Things just keep getting worse for Tesla

Things just keep getting worse for Tesla
'Unprecedented brand damage' weakens earnings estimate.
APR 04, 2025
By  Bloomberg

by Craig Trudell and Subrat Patnaik

One of Wall Street’s most bearish Tesla Inc. analysts further reduced estimates for the company’s earnings, citing the magnitude of car-buyer backlash against Elon Musk.

Tesla’s first-quarter vehicle deliveries were far below even JPMorgan Chase & Co. analyst Ryan Brinkman’s pessimistic estimate, “confirming the unprecedented brand damage we had earlier feared,” he said in a report Friday.
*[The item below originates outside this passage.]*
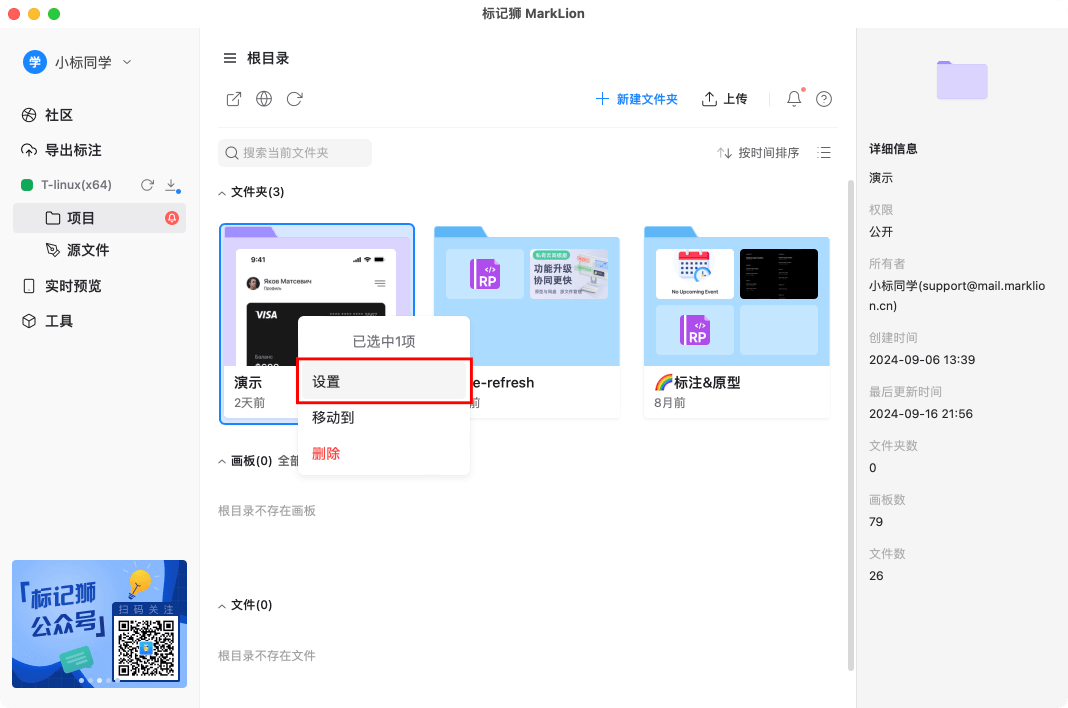Open the 按时间排序 sort dropdown

coord(758,153)
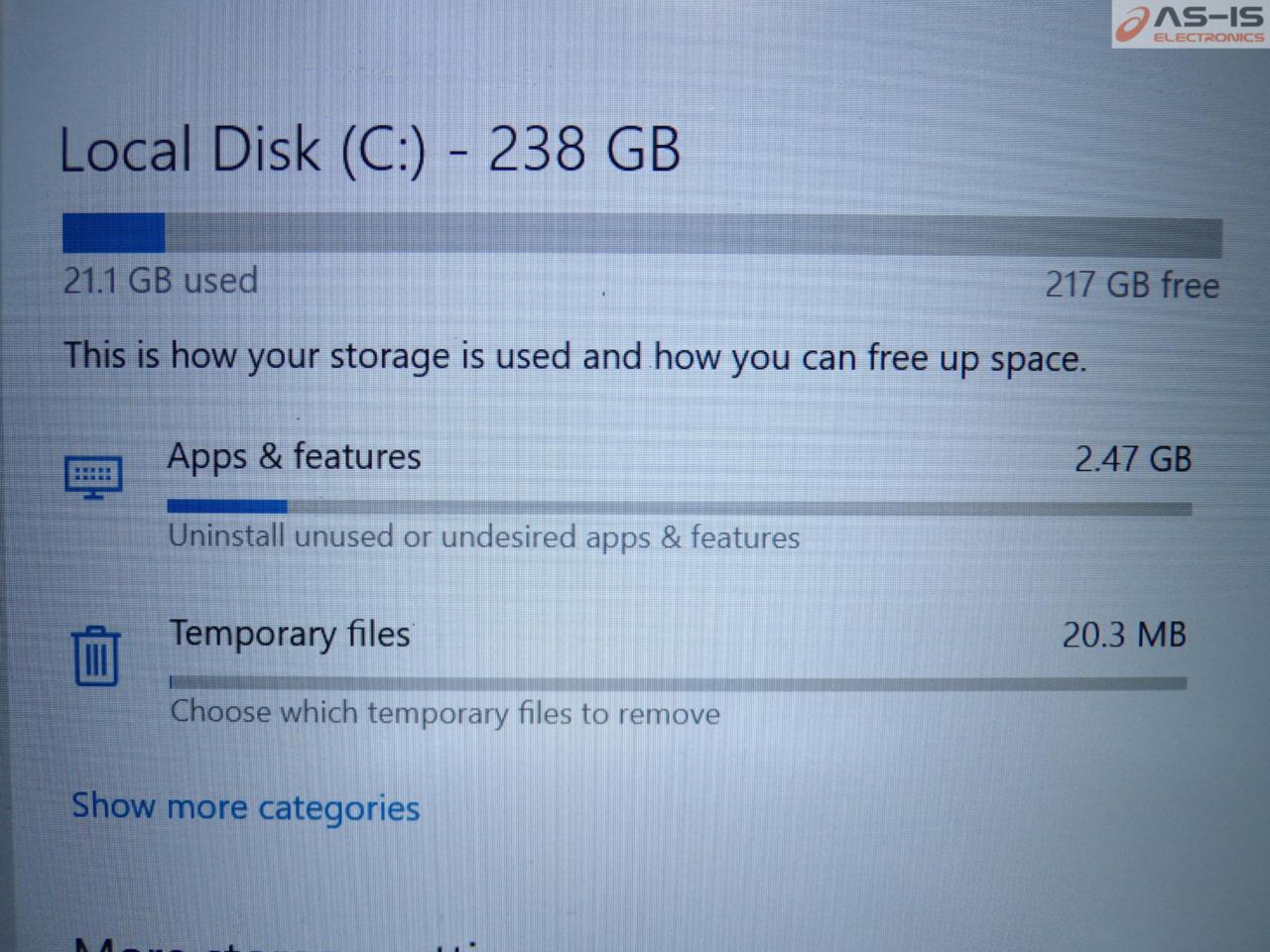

The sales report “causes us to think that — if anything — we may have underestimated the degree of consumer reaction,” Brinkman wrote.

Tesla delivered 336,681 vehicles in the first three months of the year, its worst quarterly total since 2022. In addition to changing over production lines at each of its assembly plants to build the redesigned Model Y, the automaker was contending with Musk, its chief executive officer, becoming a more polarizing figure due to his interventions in global politics.

JPMorgan now expects Tesla’s first-quarter earnings to slip to 36 cents a share, short of its previous projection of 40 cents and analysts’ average estimate of 46 cents per share.

Brinkman also trimmed his full-year projection to $2.30 a share. Analysts surveyed by Bloomberg are on average estimating the company will earn $2.70 per share.